No judgment structure available for this case.

IN THE HIGH COURT OF NEW ZEALAND AUCKLAND REGISTRY

I TE KŌTI MATUA O AOTEAROA TĀMAKI MAKAURAU ROHE

CIV 2023-404-002172

[2023] NZHC 2786

UNDER S 14 of the Wills Act 2007

IN THE MATTER

of the Estate of ADELAIDE JOSEPHINE LARKING

AND

KIM CLYNO LUKE LARKING and IVAN RELPH MIDDLEMOST

Applicants

on the papers

Counsel:

S J Telford for the Applicants

Judgment:

5 October 2022


JUDGMENT OF TAHANA J


This judgment was delivered by me on 5 October 2023 at 12 noon Pursuant to Rule 11.5 of the High Court Rules

…………………………

Registrar/Deputy Registrar

Solicitors/Counsel:
Morgan Coakle, Auckland

the Estate of ADELAIDE JOSEPHINE LARKING [2023] NZHC 2786 [5 October 2022]

Introduction

[1]                 This is a ‘without’ notice application for an order under s 14 of the Wills Act 2007 (the Act) to declare a will valid.

Background

[2]                 The facts, as they appear from the affidavit filed in support of the application, are that the applicants  were appointed the property managers of the deceased  on   22 November 2022. The Family Court issued an order dated 26 January 2023 approving a new will for the deceased for signing and sealing. The will was signed and witnessed by the Deputy Registrar of the Family Court on 10 March 2023 (the will). The will leaves the deceased’s estate to her four children equally unless they predecease her, which is not the case.

[3]                 The deceased died on 27 July 2023. The applicants then applied for probate and were informed that probate could not be granted because there was only one witness to the will. They therefore applied to validate the will.

Analysis

[4]                 The will does not comply with s 11(4) of the Act because it was only witnessed by one person.

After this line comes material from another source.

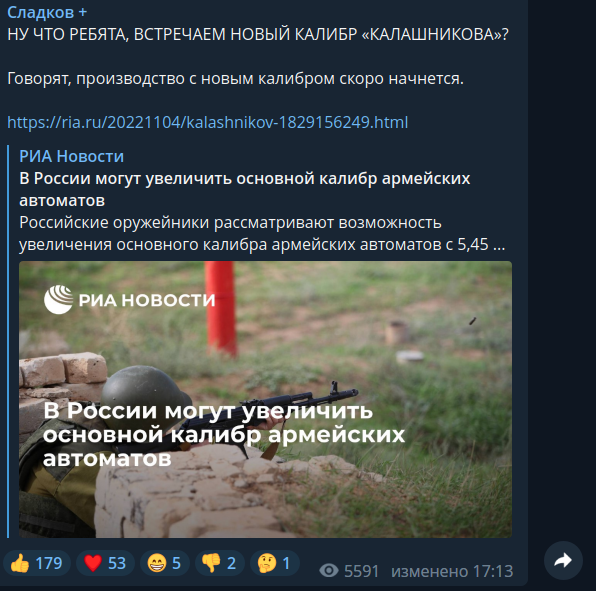Toggle the 2 thumbs down reaction count
Image resolution: width=596 pixels, height=591 pixels.
point(220,563)
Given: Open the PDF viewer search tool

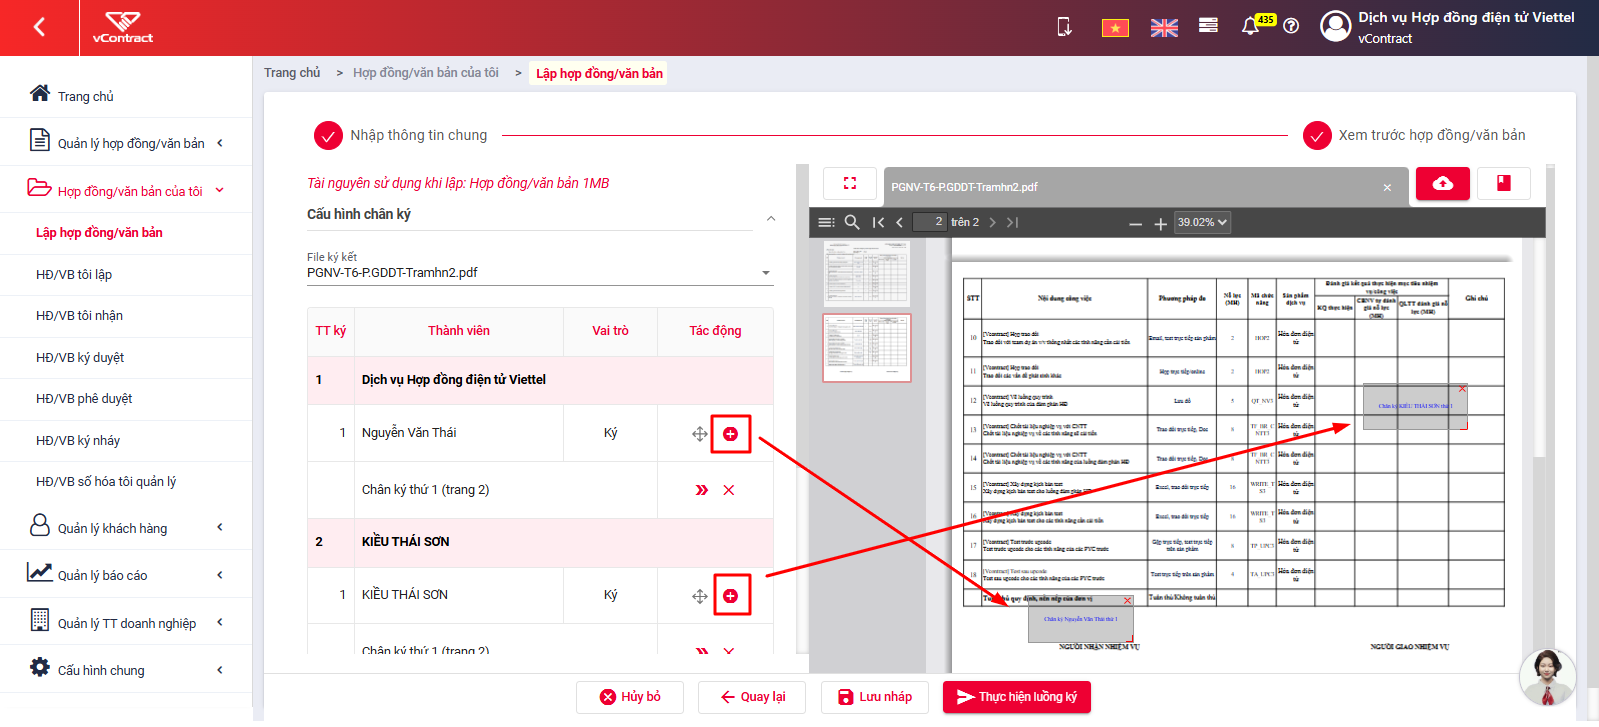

[5]                 Section 14 of the Act provides that the High Court may make an order declaring a document that appears to be a will valid, if it is satisfied that the document expresses the deceased person’s testamentary intentions.1 The Court may consider:2

(a)the document; and

(b)evidence on the signing and witnessing of the document; and

(c)evidence on the deceased person’s testamentary intentions; and


1      Wills Act 2007, s 14(2).

2      Wills Act 2007, s 14(3).

(d)evidence of statements made by the deceased person.

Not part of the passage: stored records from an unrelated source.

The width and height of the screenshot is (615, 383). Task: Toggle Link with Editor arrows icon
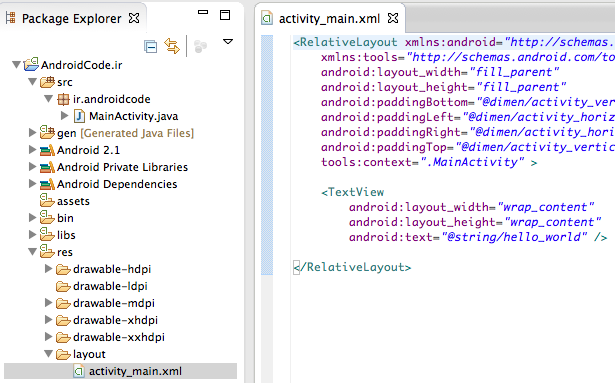(x=172, y=46)
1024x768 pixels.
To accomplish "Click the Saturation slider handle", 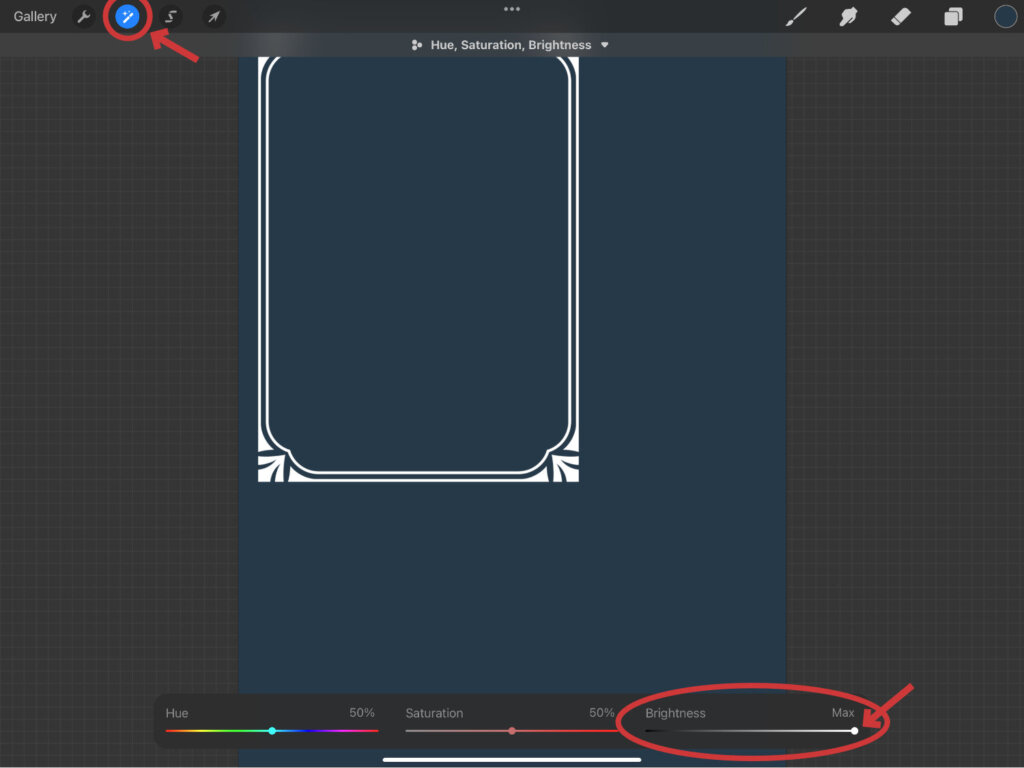I will click(x=512, y=731).
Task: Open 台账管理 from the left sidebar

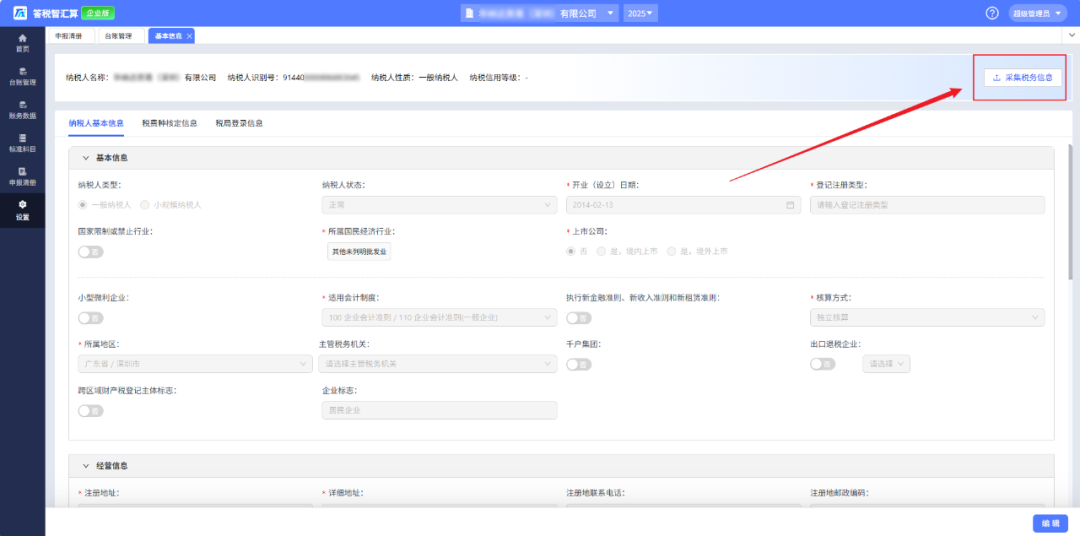Action: [x=22, y=76]
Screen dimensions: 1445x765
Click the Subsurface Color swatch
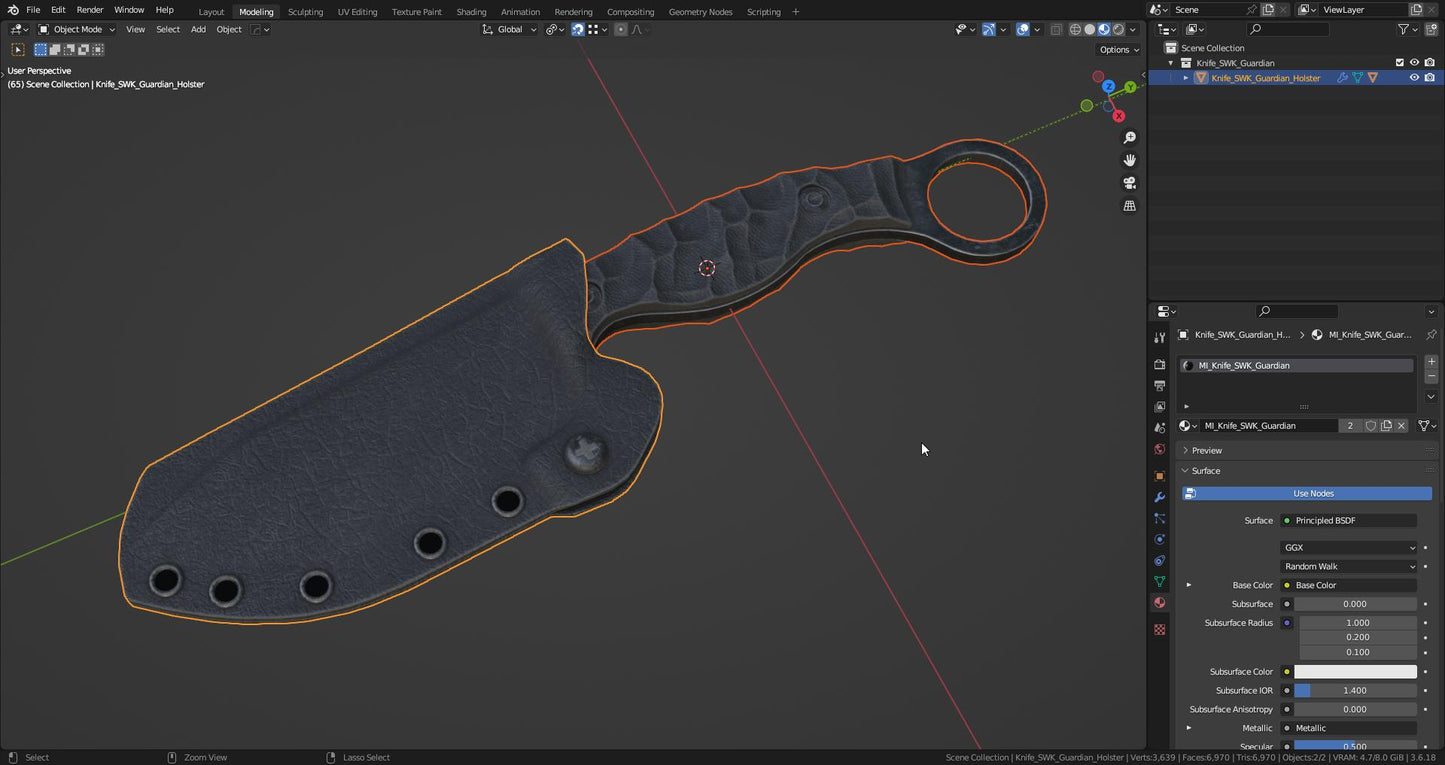point(1357,671)
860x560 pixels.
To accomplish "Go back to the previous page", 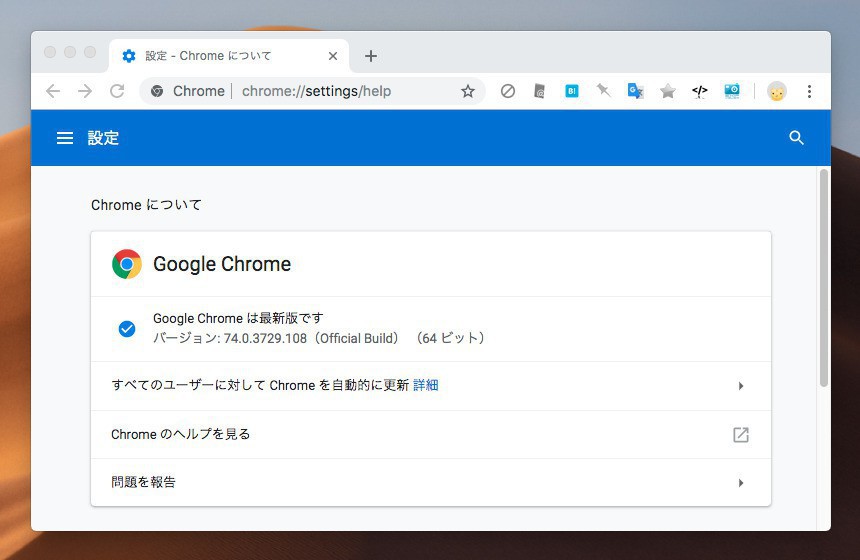I will coord(53,91).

[6]                 I am satisfied that the document evidences the deceased person’s testamentary intentions. The draft of the will was approved by the Family Court for signing and sealing. The Family Court directed that the applicants take the will, signed by all parties, to the Auckland Family Court for signing and sealing. The applicants complied with those directions. Unfortunately, the will was only witnessed by one person, the Deputy Registrar of the Family Court. That is the only defect.

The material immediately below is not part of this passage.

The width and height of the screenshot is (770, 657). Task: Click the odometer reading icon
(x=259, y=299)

[7]                 I am satisfied that the application can proceed without notice in circumstances where the Family Court has approved the content of the will.

[8]                 In the circumstances above, I am satisfied the will documents the deceased’s testamentary intentions. I declare that the will annexed as exhibit E to the affidavit of Kim Larking dated 1 September 2023 is valid.

[9]                 The applicants also seek an order that the costs of, and incidental to, this application be paid out of the estate. The application was necessary due to no fault on the part of the applicants, and I therefore order accordingly.